Предоставленный отрывок >>

Т.Г. Писаревская в работе «Реализация авторской позиции в современном рассказе о мечте» (по произведениям Л. Петрушевской, В. Токаревой, Т. Толстой) доказала, что женскую прозу роднят мотивы одиночества, богооставленности, разлада мечты и действительности [6]. Автор книги верно подчёркивает, что герои всех трех писательниц живут в придуманном иллюзорном мире, не могут вырваться из раз и навсегда предначертанного судьбой замкнутого круга. Бегство от серой действительности, поиск идеалов, отказ от зависти и лжи возможен только в мире сказки, где добро всегда торжествует.
В рассказе «Соня» тема детства как сути бытия заявлена автором-повествователем, например, в форме детских заклятий Солнца-Ярилы: «Гори, гори ясно» [2]. Этот фольклорный интертекст выполняет функцию характеристики образа главной героини: речь идет о главнейшей сущности души Сони, способной к горению во имя любви и благополучия, пусть и мнимого, существующего только в письмах, но горячо и преданно любимого Николая. Сонина душа «горит ясно» и не гаснет до самой её гибели под бомбой в осаждённом Ленинграде.
В рассказе «Соня» содержится фольклорное, точнее сказочное, вступление - это первая обобщённая фраза. «Жил человек...» [2]. Она представляет собой сказочную формулу неопределённо-обобщённого типа: «Жил-был один человек» [3], говорящую о жизни всех людей вообще, об общих закономерностях бытия.
Телефонная трубка сравнивается в рассказе с черной пастью дракона [2,3], поскольку в телефоне звучит только «бестелесный след голоса», а это символизирует смерть. Дракон пожирает тело, но не уничтожает душу, которая даже «в огне не горит, и в воде не тонет». Голос — душа не может быть уничтожен Драконом-смертью.
Фольклорные интертекстуальные средства используются в данном случае для изображения «теней ушедших», то есть в воспоминаниях о ближних. Повествователь вставляет древнее заклятие дождя у славян: «Смотри скорей, пока не погасло!» [2,3]. Его можно сравнить с подлинным заклятием: Гори-гори ясно, Чтобы не погасло! Это заклятие применялось в обрядах прославления и звучало для бога солнца Ярила. По мнению профессора Снегирева, Ярило-Бог, однозначный с Туром и Тельцом, вошедшими в весеннее созвездие. Тур был всегда представителем силы, ярости и мужества» [3]. Такая душевная ярость, любовь к жизни есть у Сони, на что и намекает фольклорный обрядовый интертекст, оставшаяся в детских играх.
Свои воспоминания повествователь материализирует, сравнивает их с народной игрушкой или с идолом языческого божества: «Но напрасны попытки ухватить воспоминания грубыми телесными руками. Веселая смеющаяся фигура оборачивается большой, грубо раскрашенной тряпичной куклой, валится со стула, если не подоткнешь ее сбоку; на бессмысленном лбу - потеки клея от мочального парика...» [2,3].

Исходные данные >>
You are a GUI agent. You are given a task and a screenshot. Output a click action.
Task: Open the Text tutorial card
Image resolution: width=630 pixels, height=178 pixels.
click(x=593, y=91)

Задание >> Выпишите без изменений часть отрывка о рассказе «Соня», начиная со слов «Фольклорные интертекстуальные средства» и заканчивая словами «в детских играх.».

Ответ к задаче >>
Фольклорные интертекстуальные средства используются в данном случае для изображения «теней ушедших», то есть в воспоминаниях о ближних. Повествователь вставляет древнее заклятие дождя у славян: «Смотри скорей, пока не погасло!» [2,3]. Его можно сравнить с подлинным заклятием: Гори-гори ясно, Чтобы не погасло! Это заклятие применялось в обрядах прославления и звучало для бога солнца Ярила. По мнению профессора Снегирева, Ярило-Бог, однозначный с Туром и Тельцом, вошедшими в весеннее созвездие. Тур был всегда представителем силы, ярости и мужества» [3]. Такая душевная ярость, любовь к жизни есть у Сони, на что и намекает фольклорный обрядовый интертекст, оставшаяся в детских играх.